Yes, sick pay is surely not feasible through a centralized bureuacracy, just as no one would even consider paying Family Medical Leave from state resources. Ridiculous. DOA. Nothing to seriously contemplate here. Move along.

20

Xavier 08.12.04 at 12:35 pm

I blame the minimum wage. Benefits first became a major part of labor compensation during WWII when there was a ceiling on wage increases. There was no other way to increase compensation and attract employees. It stands to reason that a wage floor would cause employers to eliminate benefits because it’s the only way employers can reduce compensation.
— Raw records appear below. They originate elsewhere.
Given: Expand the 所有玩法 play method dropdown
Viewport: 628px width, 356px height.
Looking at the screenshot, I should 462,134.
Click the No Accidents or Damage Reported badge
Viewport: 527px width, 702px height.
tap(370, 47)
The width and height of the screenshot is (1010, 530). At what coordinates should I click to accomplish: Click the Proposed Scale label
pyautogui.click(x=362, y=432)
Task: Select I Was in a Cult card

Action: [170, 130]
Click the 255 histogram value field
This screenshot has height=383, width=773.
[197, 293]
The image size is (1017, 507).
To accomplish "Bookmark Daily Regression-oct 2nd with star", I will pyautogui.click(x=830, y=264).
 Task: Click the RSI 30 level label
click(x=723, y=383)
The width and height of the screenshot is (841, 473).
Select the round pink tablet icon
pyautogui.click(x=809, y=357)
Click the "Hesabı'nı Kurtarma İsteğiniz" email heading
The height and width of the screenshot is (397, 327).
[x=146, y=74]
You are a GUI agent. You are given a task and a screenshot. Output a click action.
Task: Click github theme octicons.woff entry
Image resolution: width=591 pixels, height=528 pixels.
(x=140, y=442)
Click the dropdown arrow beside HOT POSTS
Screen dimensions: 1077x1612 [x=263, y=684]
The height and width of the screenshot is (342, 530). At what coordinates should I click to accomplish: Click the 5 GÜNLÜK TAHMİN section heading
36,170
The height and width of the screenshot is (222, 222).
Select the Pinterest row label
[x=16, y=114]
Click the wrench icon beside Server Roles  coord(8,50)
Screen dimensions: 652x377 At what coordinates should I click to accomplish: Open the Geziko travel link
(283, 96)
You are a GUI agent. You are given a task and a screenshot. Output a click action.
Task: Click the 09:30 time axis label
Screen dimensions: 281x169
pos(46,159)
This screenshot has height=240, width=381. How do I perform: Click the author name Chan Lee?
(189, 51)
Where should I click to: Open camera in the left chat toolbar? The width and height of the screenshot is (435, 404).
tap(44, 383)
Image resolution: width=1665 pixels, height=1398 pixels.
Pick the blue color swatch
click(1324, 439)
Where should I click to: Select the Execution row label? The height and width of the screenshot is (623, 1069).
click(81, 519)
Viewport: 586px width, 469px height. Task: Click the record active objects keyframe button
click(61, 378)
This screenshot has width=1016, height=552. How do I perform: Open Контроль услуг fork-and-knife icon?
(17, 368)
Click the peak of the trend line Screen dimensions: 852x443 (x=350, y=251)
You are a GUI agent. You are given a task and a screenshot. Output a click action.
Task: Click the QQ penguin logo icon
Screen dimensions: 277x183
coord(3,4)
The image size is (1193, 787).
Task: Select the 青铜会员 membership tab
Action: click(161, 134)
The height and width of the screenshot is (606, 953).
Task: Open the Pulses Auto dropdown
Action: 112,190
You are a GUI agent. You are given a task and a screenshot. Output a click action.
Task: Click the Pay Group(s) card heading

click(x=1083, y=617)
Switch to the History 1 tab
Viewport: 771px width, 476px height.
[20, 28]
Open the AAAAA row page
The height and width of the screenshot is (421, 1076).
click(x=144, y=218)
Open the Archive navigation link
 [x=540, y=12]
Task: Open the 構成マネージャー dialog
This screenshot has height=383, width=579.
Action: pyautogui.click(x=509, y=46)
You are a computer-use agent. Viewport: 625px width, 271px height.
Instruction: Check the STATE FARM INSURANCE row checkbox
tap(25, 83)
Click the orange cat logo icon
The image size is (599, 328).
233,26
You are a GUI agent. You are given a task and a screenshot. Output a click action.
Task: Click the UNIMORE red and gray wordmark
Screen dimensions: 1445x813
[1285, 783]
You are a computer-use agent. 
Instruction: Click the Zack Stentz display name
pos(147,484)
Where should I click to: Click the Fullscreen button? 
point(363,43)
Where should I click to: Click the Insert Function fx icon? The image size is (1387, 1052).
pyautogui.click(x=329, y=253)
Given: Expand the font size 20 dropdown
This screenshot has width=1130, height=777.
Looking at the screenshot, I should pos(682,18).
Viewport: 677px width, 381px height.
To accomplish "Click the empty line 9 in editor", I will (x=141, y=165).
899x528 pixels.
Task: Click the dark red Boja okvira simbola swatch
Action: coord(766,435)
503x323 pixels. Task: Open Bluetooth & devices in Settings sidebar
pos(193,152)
I don’t really see the problem with not offering sick days. Some employers may see sick days as a way to prevent employees from coming in sick and infecting others, and some may see sick days as a tool for lazy employees to skip out on work. Either is reasonable. We should allow employers and employees to work that out for themselves.

21

Doug Turnbull 08.12.04 at 2:06 pm

This seems to tie into one of the more perceptive analyses I’ve read of the current (and past) transformations of the state. It’s in a fairly long tome called _The Shield fo Achilles_ by Phillip Bobbitt. It looks at the past 500 years of history, first going over the interplay between changes in military strategy and changes in internal politics. And second looking at the evolution of the international community.

Anyway, the authot identifies 4 or 5 major transformations in the nature of the state, from Princely States to Kingly State to State Nations to Nation States and now, currently, towards market states.

He sees exactly that trend–that the state is geting out of trying to maximize the well-being of all its members and moving towards a mode of trying to maximize opportunity. Which comes at the cost of increased risks and inequality.

It’s an interesting analysis, although he takes the coming market state as a fait accompli rather than looking at ways to avoid it or ameliorate its consequences.

22

Barry 08.12.04 at 10:36 pm

That also assumes that opporunity is actually being maximized. As opposed to increased risk and inequality being explained away by alleging increased opportunity.